ECLI:NL:CRVB:2016:1361
Centrale Raad van Beroep
- Hoger beroep
- Rechtspraak.nl
Geen dwangsom bij tijdige verzending besluit aan appellant zonder gemachtigde
In deze zaak gaat het om een hoger beroep tegen een uitspraak van de rechtbank Amsterdam, waarin de rechtbank het beroep ongegrond heeft verklaard. De appellant, vertegenwoordigd door zijn advocaat mr. A.R. Kolthof, had bijzondere bijstand aangevraagd. Het college van burgemeester en wethouders van Amsterdam heeft op 28 november 2014 het besluit tot toekenning van de bijzondere bijstand genomen, maar dit besluit is alleen aan de appellant verzonden en pas later aan zijn gemachtigde. De appellant heeft het college in gebreke gesteld en verzocht om een dwangsom vast te stellen, omdat hij van mening was dat het college niet tijdig had beslist.
De Centrale Raad van Beroep heeft in zijn uitspraak van 14 april 2016 geoordeeld dat het college geen dwangsom verschuldigd is, omdat het besluit op 28 november 2014 tijdig aan de appellant is verzonden. De Raad heeft vastgesteld dat de bekendmaking van het besluit aan de gemachtigde van de appellant op 8 januari 2015 niet relevant is voor de vraag of het college tijdig heeft beslist.
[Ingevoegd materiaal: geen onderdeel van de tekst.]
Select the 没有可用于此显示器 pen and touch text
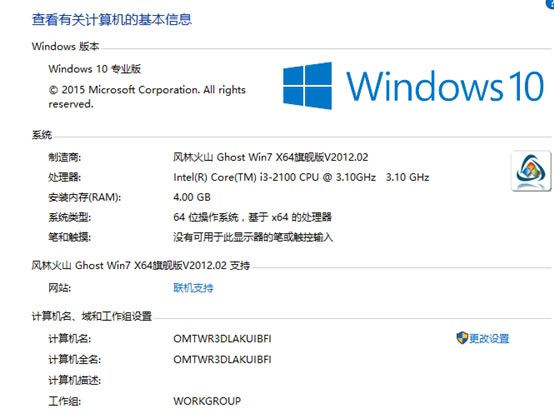The width and height of the screenshot is (554, 413). tap(253, 237)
De Raad heeft daarbij verwezen naar de relevante artikelen van de Algemene wet bestuursrecht (Awb) en eerdere rechtspraak, waaruit blijkt dat de termijn voor het verbeuren van een dwangsom begint te lopen op het moment dat het bestuursorgaan een besluit heeft genomen en dit aan de aanvrager heeft bekendgemaakt.
De Raad heeft geconcludeerd dat het hoger beroep van de appellant niet slaagt en dat de aangevallen uitspraak van de rechtbank moet worden bevestigd. Er is geen aanleiding voor een veroordeling in de proceskosten.